SYDNEY - A BHP Billiton cortará 6 mil empregos e fechará sua mina gigante de níquel de Ravensthorpe, na Austrália, sofrendo uma baixa contábil de US$ 1,6 bilhão. A estratégia foi decidida diante do colapso dos preços das commodities.

Até agora, a maior mineradora do mundo tinha conseguido se manter a parte, mantendo sua produção. Até o mês passado, a BHP tinha dito que as vendas em volumes estavam se mantendo, apesar da crise mundial.

Mas conforme ficou cada vez mais aparente que não há solução rápida para a queda nos preços das commodities, a BHP acabou sendo forçada a fazer o que resistiu por algum tempo: fechar minas e cortar empregos.

"Claramente, o balanço deles está numa posição respeitável. Mas eles não são imunes ao ambiente dos preços das commodities que estamos vendo e o resultado vai sofrer", disse Neil Boyd-Clark, do Fortis Investment Partners.

O vice-presidente financeiro da BHP, Alex Vanselow, alertou nesta quarta-feira que mais minas podem ser fechadas dada as incertezas nos preços das commodities. As minas de produção de carvão metalúrgico já estão escaladas para reduzir o volume produzido entre 10% e 15%.

"O mundo mudou bastante desde outubro. Foi uma mudança muito profunda e dramática", disse Vanselow.

A BHP informou que está cortando cerca de 6 mil empregos no total, com cerca de 70% relacionados a trabalhadores temporários de suas minas.

A rival Rio Tinto já está eliminando 14 mil empregos, a Vale cortou 1.300 e colocou outros 5.500 funcionários em licença remunerada. Outras mineradoras também alertaram que empregos estão em risco.

Além dos 2.100 funcionários cortados na mina de níquel, a BHP vai eliminar outros 4 mil empregos da força de trabalho de 101 mil postos da companhia, informou Vanselow.

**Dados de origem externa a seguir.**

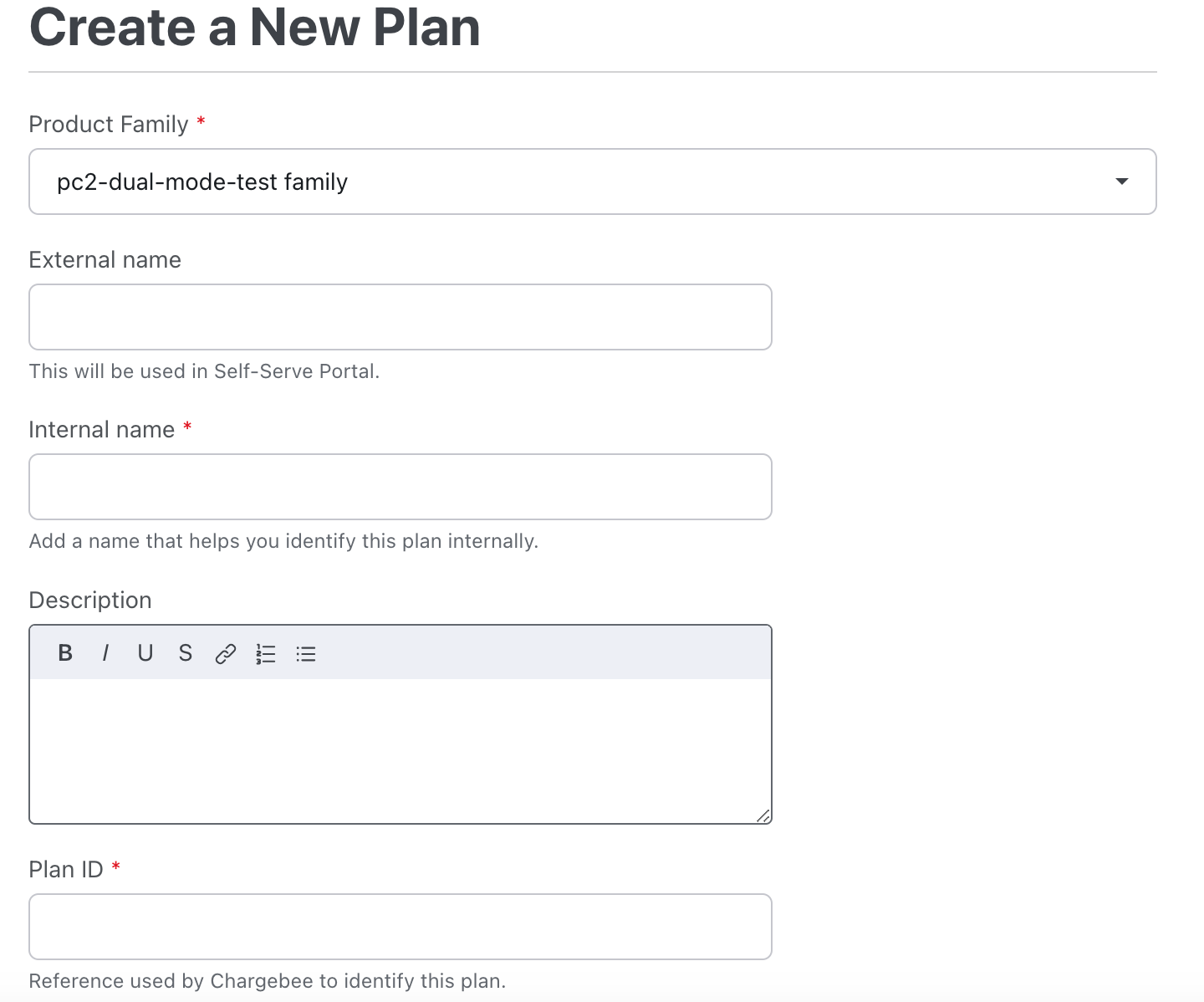Apply strikethrough formatting in Description editor
This screenshot has height=1002, width=1204.
pos(186,653)
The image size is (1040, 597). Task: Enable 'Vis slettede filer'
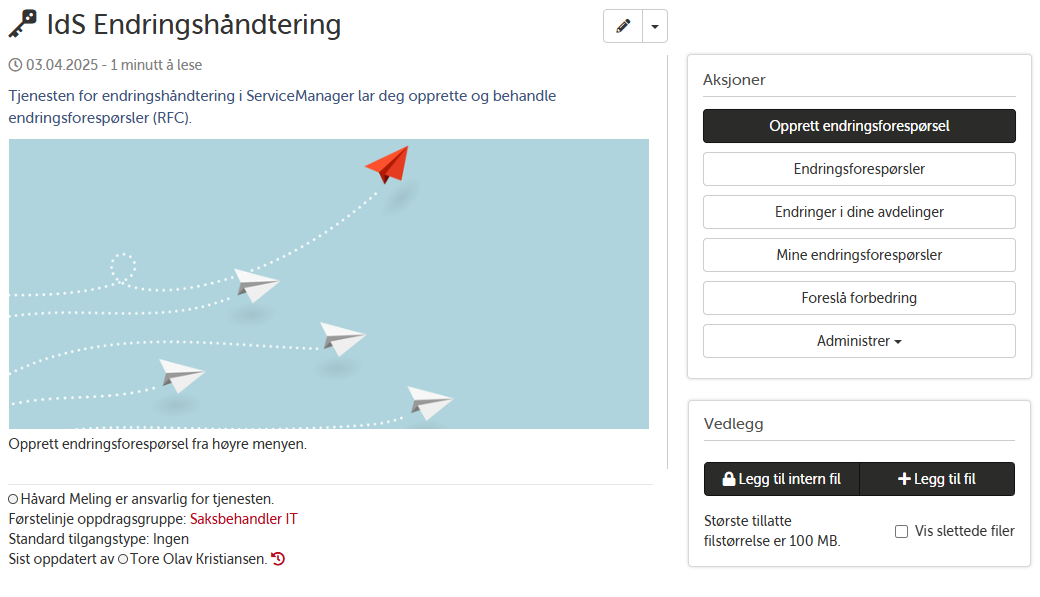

A mina de Ravensthorpe, que começou a produzir em 2007 com atraso de nove meses, custou US$ 2,2 bilhões para ser construída e é uma das maiores instalações de produção de níquel do mundo.

A produção entre janeiro e junho seria de 7 mil toneladas contra 2 mil toneladas nos seis meses encerrados em dezembro. A BHP havia informado em outubro passado que a mina levaria pelo menos dois anos para atingir capacidade total de 50 mil toneladas anuais.